A COSP drop-in center program and a county-CMHA, located in close proximity to it, provided the context for the clinical trial. A weighted-sample of 106 new clients seeking help from the CMHA were randomly assigned to regular CMHA service or to a COSP/CMHA combined service. The COSP center was a well run organization—having all the “common ingredients” associated with excellent mental health service agency environments as evidenced by the high scores it received on the Community Oriented Program Environments scale, assessments made independently of the trial participants by COSP members who had used the agency for at least one month. COSP and CMHA efforts to empower their members/clients were measured with the Organizational Empowerment Scale. Clients/members were assessed at baseline, 1, 3, and 8 months on five recovery-focused outcome measurers: Empowerment of the individual in their everyday life was assessed by The Personal Empowerment Scale and The Self Efficacy Scale. Individual social integration was assessed with the Independent Social Integration Scale, developed to capture five social integration dimensions—social presence, access, participation, production and consumption behaviors. The individual's psychological functioning was assessed with the Brief Psychiatric Rating Scale, and the Hopelessness Scale. All scales possessed high degrees of reliability and independently established validity.

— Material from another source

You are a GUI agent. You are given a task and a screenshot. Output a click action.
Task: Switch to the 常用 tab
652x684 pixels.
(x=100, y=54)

Outcomes were evaluated using a repeated measures multivariate analysis of covariance (MANCOVA).

Results

The MANCOVA indicated that service condition, time measured over the eight months of participation, and the interaction of service condition with time produced significant results--all reported with p<.000. These results indicated that taking all the measures into account the two groups changed differently across the four periods of assessment in the eight-month follow-up. Univariate outcomes also showed significant changes associated with service condition across time in Independent Social Integration (d.f. 3,103; F=14.17; p<.000), BPRS Scores (d.f. 3,103; F=4.07; p<.007), and Hopelessness (d.f. 3,103; F=8.25; p<.000)--all favoring the CMHA-only service condition. No differences in the organizational effort to empower members/clients were observed between the COSP/CMHA and the CMHA conditions. Neither personal empowerment nor self efficacy significantly differed by service condition across time.

Conclusions and Implications

COSPs failing to provide for the organizational empowerment of their members when acting in concert with CMHA service may actually be harmful to their members. COSPS offer an inexpensive form of service with no qualification other than the ascribed status of the consumers or former consumers running the organization. Without a clearly defined process for empowering their members such care should be supported with extreme caution in that it may be less helpful than CMHA service alone.